Have fun - sounds like a great experience!

If it were not for the fact that I've never done anything like that distance, have very little experience of night riding and am
rather very slow, I'd have loved to have joined in. Maybe next year...
It's unlikely we'll do another until maybe March - the risk of ice increases for the next few months. Build up some distance between now and then, and you'll be fine. As CL says, we weren't all that fast (my average for the whole ride was a shade under 10mph). There's a first time at night riding for everyone - I was a bit worried about the first, but the cameraderie and other people's super dooper lights made it easy. I'm putting a Hope 1 on my Christmas list I think.
Once you can do, say, 30 miles, then 50 isn't such a big leap. If you can do 40, then you can do 50 in a group with that 'special event' feeling.

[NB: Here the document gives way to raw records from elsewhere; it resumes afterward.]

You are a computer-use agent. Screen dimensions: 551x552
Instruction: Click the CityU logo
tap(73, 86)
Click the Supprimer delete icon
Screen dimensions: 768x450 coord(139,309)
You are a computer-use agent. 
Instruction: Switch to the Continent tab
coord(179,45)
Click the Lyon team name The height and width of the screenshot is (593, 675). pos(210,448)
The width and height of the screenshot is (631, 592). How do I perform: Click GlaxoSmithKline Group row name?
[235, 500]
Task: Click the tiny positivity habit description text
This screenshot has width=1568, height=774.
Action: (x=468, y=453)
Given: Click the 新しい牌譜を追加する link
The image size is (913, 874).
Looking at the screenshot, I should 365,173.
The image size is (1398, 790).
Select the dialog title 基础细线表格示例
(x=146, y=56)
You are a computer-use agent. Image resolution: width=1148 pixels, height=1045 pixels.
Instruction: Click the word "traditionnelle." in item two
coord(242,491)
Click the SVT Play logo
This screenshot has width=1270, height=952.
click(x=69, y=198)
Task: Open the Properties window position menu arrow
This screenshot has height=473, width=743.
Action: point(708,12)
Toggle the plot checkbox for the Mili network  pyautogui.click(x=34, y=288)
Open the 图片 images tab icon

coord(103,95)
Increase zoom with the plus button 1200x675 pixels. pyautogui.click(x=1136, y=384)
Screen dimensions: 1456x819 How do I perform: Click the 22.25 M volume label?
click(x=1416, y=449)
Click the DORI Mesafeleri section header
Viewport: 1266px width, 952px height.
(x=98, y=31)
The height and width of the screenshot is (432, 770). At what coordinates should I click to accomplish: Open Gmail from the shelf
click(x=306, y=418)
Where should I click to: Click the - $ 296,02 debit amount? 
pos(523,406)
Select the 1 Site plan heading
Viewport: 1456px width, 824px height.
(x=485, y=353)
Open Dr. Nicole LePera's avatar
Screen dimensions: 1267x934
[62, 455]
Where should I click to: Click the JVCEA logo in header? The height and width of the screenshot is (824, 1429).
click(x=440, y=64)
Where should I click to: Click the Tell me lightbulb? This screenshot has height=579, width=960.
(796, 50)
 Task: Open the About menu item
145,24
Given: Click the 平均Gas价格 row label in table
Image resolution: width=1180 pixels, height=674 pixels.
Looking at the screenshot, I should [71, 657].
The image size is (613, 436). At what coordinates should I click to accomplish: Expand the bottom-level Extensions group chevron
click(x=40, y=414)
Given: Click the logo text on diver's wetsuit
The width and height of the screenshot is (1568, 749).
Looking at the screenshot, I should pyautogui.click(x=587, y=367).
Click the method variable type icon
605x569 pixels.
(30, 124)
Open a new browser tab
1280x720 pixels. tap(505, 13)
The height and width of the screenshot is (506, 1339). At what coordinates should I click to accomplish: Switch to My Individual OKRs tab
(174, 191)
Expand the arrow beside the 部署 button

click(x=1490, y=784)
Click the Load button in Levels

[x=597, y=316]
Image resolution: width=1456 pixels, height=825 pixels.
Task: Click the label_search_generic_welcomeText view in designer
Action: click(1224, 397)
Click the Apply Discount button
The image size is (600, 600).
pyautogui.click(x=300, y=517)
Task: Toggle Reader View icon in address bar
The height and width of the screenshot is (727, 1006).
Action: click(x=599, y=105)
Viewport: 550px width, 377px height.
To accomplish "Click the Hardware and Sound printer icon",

Banjo - I think you maybe have to try it to understand. Although I did see the attraction before, it wasn't until I did the ride to Scarborough that I really got it. The peace is amazing - roads aren't just 'quieter', they are frenquently empty, for an hour at a time. And it's true you don't get the view, but it's replaced with something else - the little bubble of light around you, the disembodied bobbing of lights and reflective trim ahead of you - your only clue to any hills ahead. If you chat, that's fine, but when road turns upwards, and the conversation drops, you just have companionable silence. On a clear night, out of town, there are stars galore, and then that first hint of light in the east that says you've ridden to dawn. And by heck, you've earned your breakfast.
I'm a convert, I know, with a convert's zeal. But I'd say to anyone, give it a go if you get a chance.. I really must try and get down to a London FNRttC, to find out what it feels like to be in the company of 50 or 60 or more likeminded people.